REQUIRED ACTION: Every entry must appear in the answer exactly as written.

(Stored records)
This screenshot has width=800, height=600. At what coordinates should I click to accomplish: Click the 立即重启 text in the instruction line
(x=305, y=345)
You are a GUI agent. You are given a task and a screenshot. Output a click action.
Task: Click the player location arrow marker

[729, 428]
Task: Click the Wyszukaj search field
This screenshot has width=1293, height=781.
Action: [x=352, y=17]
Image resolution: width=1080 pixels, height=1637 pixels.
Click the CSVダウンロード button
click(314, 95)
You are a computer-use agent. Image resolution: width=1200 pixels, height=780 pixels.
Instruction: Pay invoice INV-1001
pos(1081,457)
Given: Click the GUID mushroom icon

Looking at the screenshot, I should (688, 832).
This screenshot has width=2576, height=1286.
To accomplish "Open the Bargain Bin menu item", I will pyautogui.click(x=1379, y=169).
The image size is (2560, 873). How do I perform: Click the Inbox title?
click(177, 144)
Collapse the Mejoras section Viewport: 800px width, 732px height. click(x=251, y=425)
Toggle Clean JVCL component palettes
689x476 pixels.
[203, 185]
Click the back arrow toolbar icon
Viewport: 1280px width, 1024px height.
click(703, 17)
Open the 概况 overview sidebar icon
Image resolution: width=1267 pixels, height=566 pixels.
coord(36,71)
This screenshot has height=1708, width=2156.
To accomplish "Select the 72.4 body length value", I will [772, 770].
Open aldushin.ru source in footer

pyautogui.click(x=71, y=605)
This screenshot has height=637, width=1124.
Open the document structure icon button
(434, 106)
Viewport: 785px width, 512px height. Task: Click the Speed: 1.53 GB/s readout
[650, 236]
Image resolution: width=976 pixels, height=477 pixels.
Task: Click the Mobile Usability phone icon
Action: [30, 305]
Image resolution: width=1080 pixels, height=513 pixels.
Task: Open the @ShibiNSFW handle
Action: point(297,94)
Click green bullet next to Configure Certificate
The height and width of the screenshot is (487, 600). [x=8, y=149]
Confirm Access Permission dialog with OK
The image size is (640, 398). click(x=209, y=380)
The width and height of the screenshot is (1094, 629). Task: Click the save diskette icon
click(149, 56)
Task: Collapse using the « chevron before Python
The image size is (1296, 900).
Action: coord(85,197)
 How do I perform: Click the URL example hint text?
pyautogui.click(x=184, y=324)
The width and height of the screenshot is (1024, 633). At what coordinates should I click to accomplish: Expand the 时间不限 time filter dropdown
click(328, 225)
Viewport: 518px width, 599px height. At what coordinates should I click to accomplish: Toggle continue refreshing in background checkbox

TASK RESPONSE:
This screenshot has width=800, height=600. At what coordinates should I click to accomplish: Click the 立即重启 text in the instruction line
(x=305, y=345)
You are a GUI agent. You are given a task and a screenshot. Output a click action.
Task: Click the player location arrow marker

[729, 428]
Task: Click the Wyszukaj search field
This screenshot has width=1293, height=781.
Action: [x=352, y=17]
Image resolution: width=1080 pixels, height=1637 pixels.
Click the CSVダウンロード button
click(314, 95)
You are a computer-use agent. Image resolution: width=1200 pixels, height=780 pixels.
Instruction: Pay invoice INV-1001
pos(1081,457)
Given: Click the GUID mushroom icon

Looking at the screenshot, I should (688, 832).
This screenshot has width=2576, height=1286.
To accomplish "Open the Bargain Bin menu item", I will pyautogui.click(x=1379, y=169).
The image size is (2560, 873). How do I perform: Click the Inbox title?
click(177, 144)
Collapse the Mejoras section Viewport: 800px width, 732px height. click(x=251, y=425)
Toggle Clean JVCL component palettes
689x476 pixels.
[203, 185]
Click the back arrow toolbar icon
Viewport: 1280px width, 1024px height.
click(703, 17)
Open the 概况 overview sidebar icon
Image resolution: width=1267 pixels, height=566 pixels.
coord(36,71)
This screenshot has height=1708, width=2156.
To accomplish "Select the 72.4 body length value", I will [772, 770].
Open aldushin.ru source in footer

pyautogui.click(x=71, y=605)
This screenshot has height=637, width=1124.
Open the document structure icon button
(434, 106)
Viewport: 785px width, 512px height. Task: Click the Speed: 1.53 GB/s readout
[650, 236]
Image resolution: width=976 pixels, height=477 pixels.
Task: Click the Mobile Usability phone icon
Action: [30, 305]
Image resolution: width=1080 pixels, height=513 pixels.
Task: Open the @ShibiNSFW handle
Action: point(297,94)
Click green bullet next to Configure Certificate
The height and width of the screenshot is (487, 600). [x=8, y=149]
Confirm Access Permission dialog with OK
The image size is (640, 398). click(x=209, y=380)
The width and height of the screenshot is (1094, 629). Task: Click the save diskette icon
click(149, 56)
Task: Collapse using the « chevron before Python
The image size is (1296, 900).
Action: coord(85,197)
 How do I perform: Click the URL example hint text?
pyautogui.click(x=184, y=324)
The width and height of the screenshot is (1024, 633). At what coordinates should I click to accomplish: Expand the 时间不限 time filter dropdown
click(328, 225)
Viewport: 518px width, 599px height. At what coordinates should I click to accomplish: Toggle continue refreshing in background checkbox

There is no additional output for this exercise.